> Directions:
Pick out every line below that contains the word "pixels", and copy each one.

Word and item position data
•••

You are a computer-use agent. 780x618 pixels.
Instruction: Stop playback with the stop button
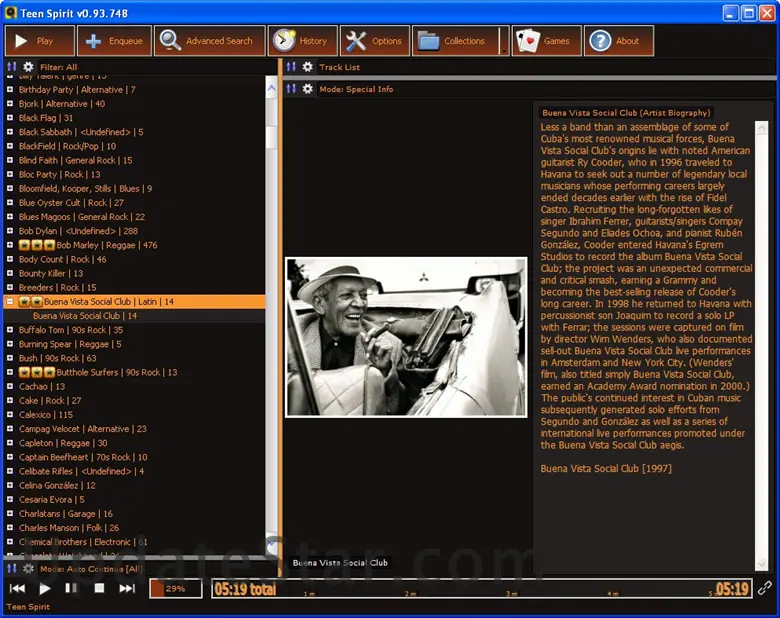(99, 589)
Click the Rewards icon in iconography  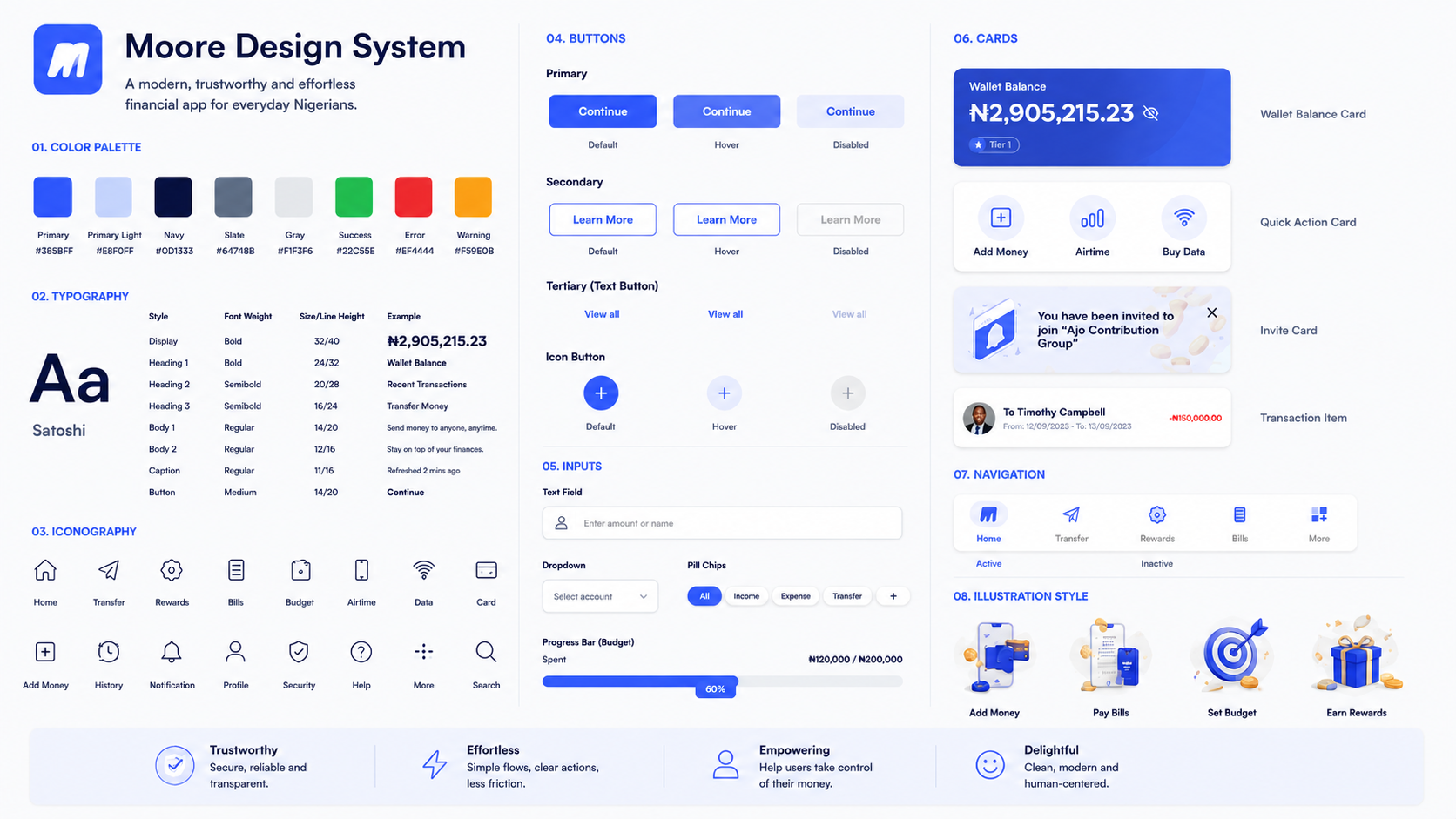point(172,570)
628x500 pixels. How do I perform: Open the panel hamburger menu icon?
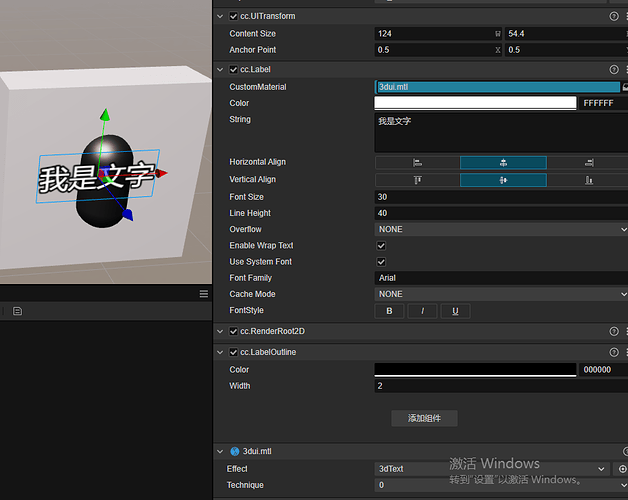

•••

> Final result:
You are a computer-use agent. 780x618 pixels.
628x500 pixels. How do I perform: Open the panel hamburger menu icon?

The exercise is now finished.